(Source extract)

++++++++++++++++++++

Public schools are incorporating ‘1619 Project’ into history curricula

The New York Times’ reframing of American history—launched as “The 1619 Project”—will now be taught in K-12 schools around the country, according to the Reason Foundation.

School districts in Chicago, Washington, D.C., and Buffalo, New York, have decided to update their history curricula to include the material, which posits that the institution of slavery was so embedded in the country’s DNA that the country’s true founding could be said to have occurred in 1619, rather than in 1776.

“One of the things that we are looking at in implementing The 1619 Project is to let everyone know that the issues around the legacy of enslavement that exist today, it’s an American issue, it’s not a Black issue,” Dr. Fatima Morrell, associate superintendent for culturally and linguistically responsive initiatives for Buffalo Public Schools, told Buffalo’s NPR station.

Buffalo teachers and administrators have already begun studying the 1619 material so they can implement it into their curricula.

But many historians have questioned the accuracy of The 1619 Project.

Five of them penned a letter to The New York Times expressing dismay “at some of the factual errors in the project and the closed process behind it.” These historians said the project’s contention that the American Revolution was launched “in order to ensure slavery would continue” was flat-out wrong.

++++++++++++++++++++

(Questions to answer)
a) Answer these questions about the article on the 1619 Project:
(i) Which school districts have decided to update their history curricula to include the material?
(ii) How many historians wrote the letter to The New York Times?
(iii) Which organization reported that the material will be taught in K-12 schools?
b) Copy the part of the article on the 1619 Project between "Five of them" and "was flat-out wrong.", inclusive, substituting "concern" for "dismay".
The lines that follow come from another source.

(Stored data)
++++++++++++++++++++

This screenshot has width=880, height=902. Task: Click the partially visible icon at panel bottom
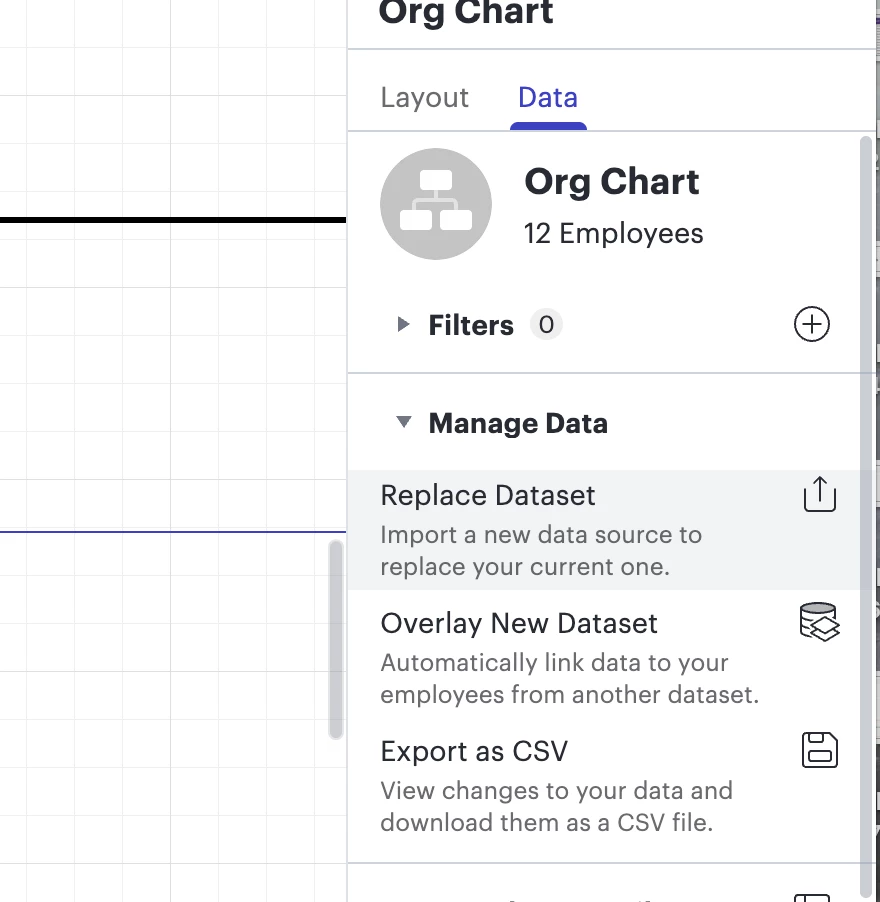[x=812, y=897]
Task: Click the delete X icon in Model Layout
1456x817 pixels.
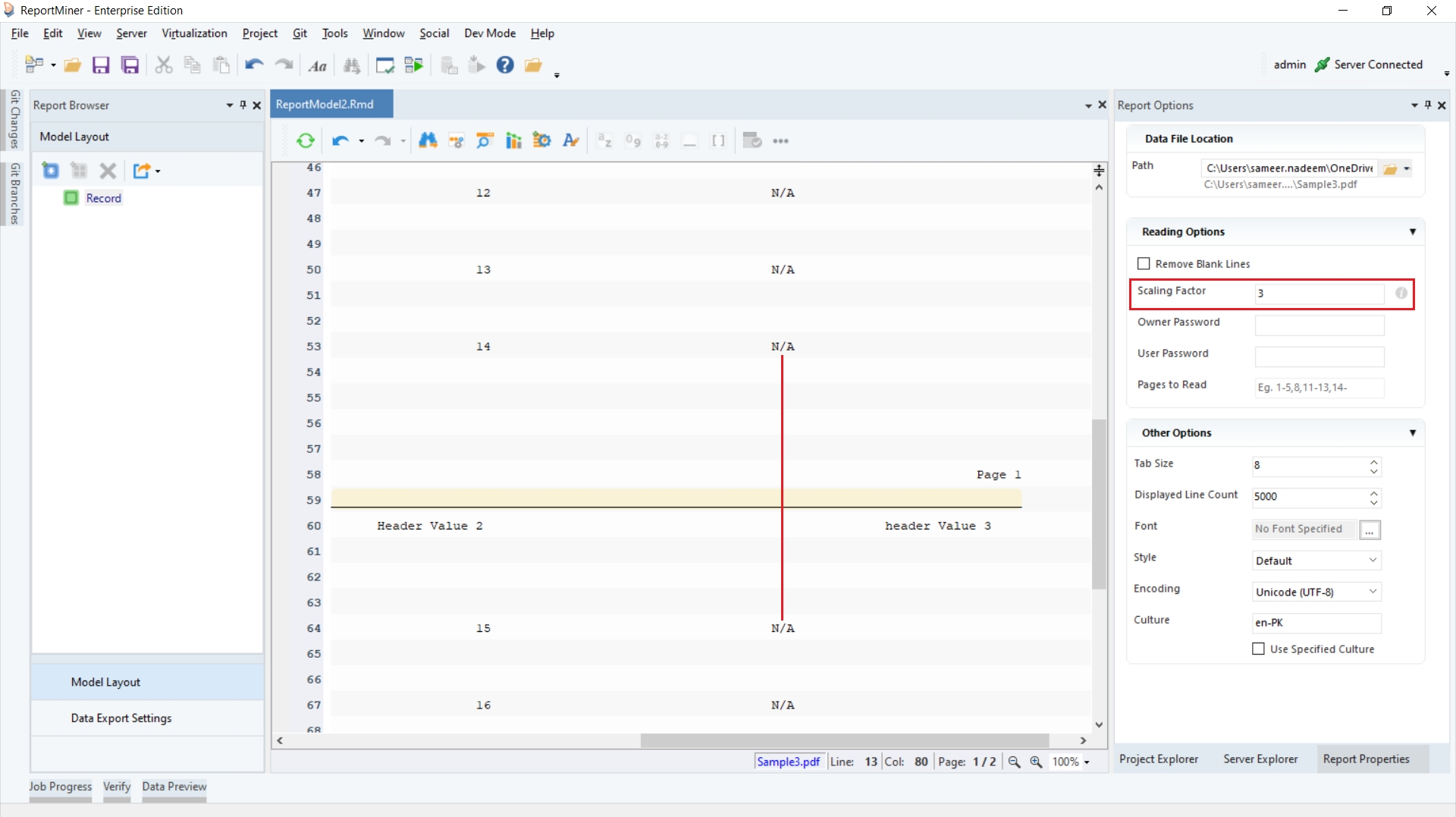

++++++++++++++++++++

(Solution list)
a)
(i) Chicago, Washington, D.C., and Buffalo, New York
(ii) Five
(iii) The Reason Foundation

b)
Five of them penned a letter to The New York Times expressing concern “at some of the factual errors in the project and the closed process behind it.” These historians said the project’s contention that the American Revolution was launched “in order to ensure slavery would continue” was flat-out wrong.